Christianity and What It Means To Be a Civilization

For human progress to be sustained, there must be civilization, which in turn requires certain conditions to exist for its emergence.

There has to be stability of location, which typically implies the development of agriculture. Specialization and division of labor are important, as is the systematic and regularized exchange of goods and services, which in turn implies the creation of enduring markets. Taken together, these things foster leisure, which accelerates technological and artistic innovation.

Although scholars use different definitions, civilization implies a complex society in which there is a recognized form of government and the processes in place to maintain it. The word civilization is closely related to the idea of citizen and therefore to city and civility as opposed to barbarity. Cities involve social stratification—sorting people into classes whose members are willing to subordinate themselves to a ruling elite who control the allocation of resources. The development of symbols that allow the spoken word and therefore ideas to be stored in permanent form is pivotal.

A given society may be technologically advanced and have the external features of a civilization, yet be ethically deficient. Within such a society, avarice or the lust for power may replace civility and brutality virtue. Whatever its scientific, technical, or artistic excellence, such a society does not merit being called a civilization in anything more than a structural sense.

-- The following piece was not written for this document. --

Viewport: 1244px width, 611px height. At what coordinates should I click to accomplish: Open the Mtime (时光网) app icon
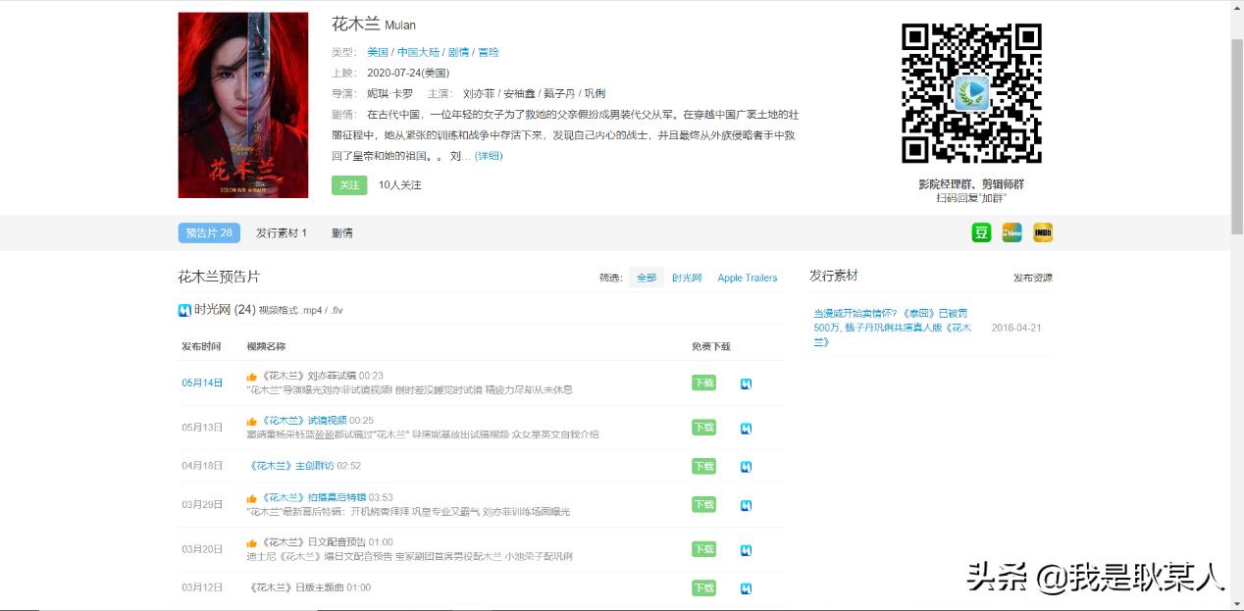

Christianity, more than any other force in history, has promoted and institutionalized respect for the human person and his or her freedom of choice. There can be no denying that some calling themselves Christians, and maybe even believing in the nobility of their cause, have done considerable harm. Still, the underlying motif of the Christian faith has always been love as opposed to hate, mercy in contrast to retribution, and charity in place of avarice.

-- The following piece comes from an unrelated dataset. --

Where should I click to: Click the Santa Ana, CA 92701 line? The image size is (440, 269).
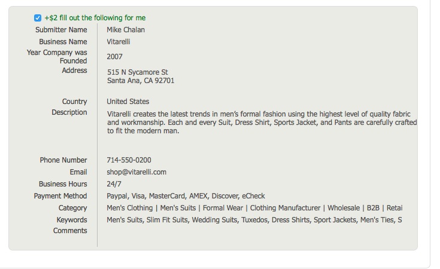pos(141,81)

It is in this sense that Christianity has most furthered civilization. Scientists may do evil things and so may politicians, but in so doing they are not living out the good news that Jesus came to announce to the world. When they turn their backs on civility, especially if they do so in the name of a higher good, they are living a lie. In Reflections on the Psalms, C. S. Lewis states, “Of all bad men religious bad men are the worst.” This is likely true within any religion.

Christianity calls us to goodness and understands this to be what the Ten Commandments embodies and what the life and teachings of Jesus exemplified. When Christians have left the imprint of Christianity on society, they have moved it in the direction of the good; when they have pursued selfish ends, especially in the name of Christ, they have moved it in the other direction, away from rather than toward God. Christianity is the best and last hope of true civilization, and attempts to replace it with a secular religion, however well intended, will turn out to be a grotesque caricature. Understood in the broadest sense, all human beings have a religion. The question of relevance has to do with which one.